Поначалу Савину казались странными эти ежедневные записи, потом стало просто любопытно, что же такое начальник пишет. Была возможность заглянуть за серый переплет. Но Савин пересиливал любопытство, хотя Давлетов несколько раз за эти десять суток и оставлял книгу без присмотра.

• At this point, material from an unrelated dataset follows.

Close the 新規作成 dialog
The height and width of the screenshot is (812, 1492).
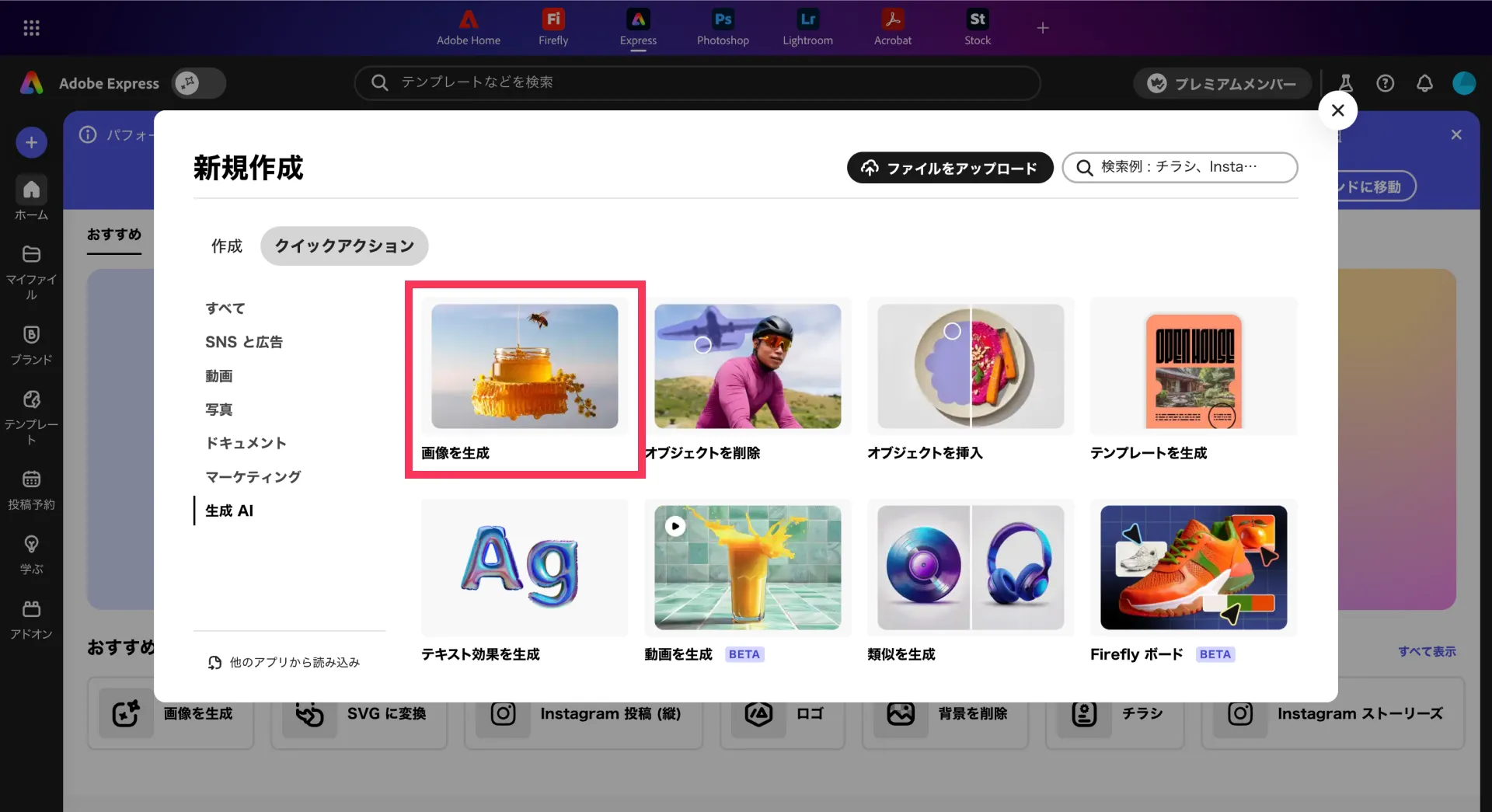tap(1337, 110)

А позавчера вдруг сам предложил познакомиться с записями и вроде бы даже потерял на тот миг невозмутимость:

– Секрета не делаю.

На первой странице синим фломастером было написано: «Тем, кто будет изучать историю строительства Байкало-Амурской магистрали». Далее шли обычные дневниковые заметки. «Я – руководитель десанта. Наша задача – доставить на место будущей станции землеройную технику, оборудование для строителей и емкости с горючим, уточнить места карьеров с допустимым плечом возки до места отсыпки, поставить две вертолетные площадки…» «Дал указание Савину произвести обмер скального прижима и установить…» «Опережаем график почти на сутки…»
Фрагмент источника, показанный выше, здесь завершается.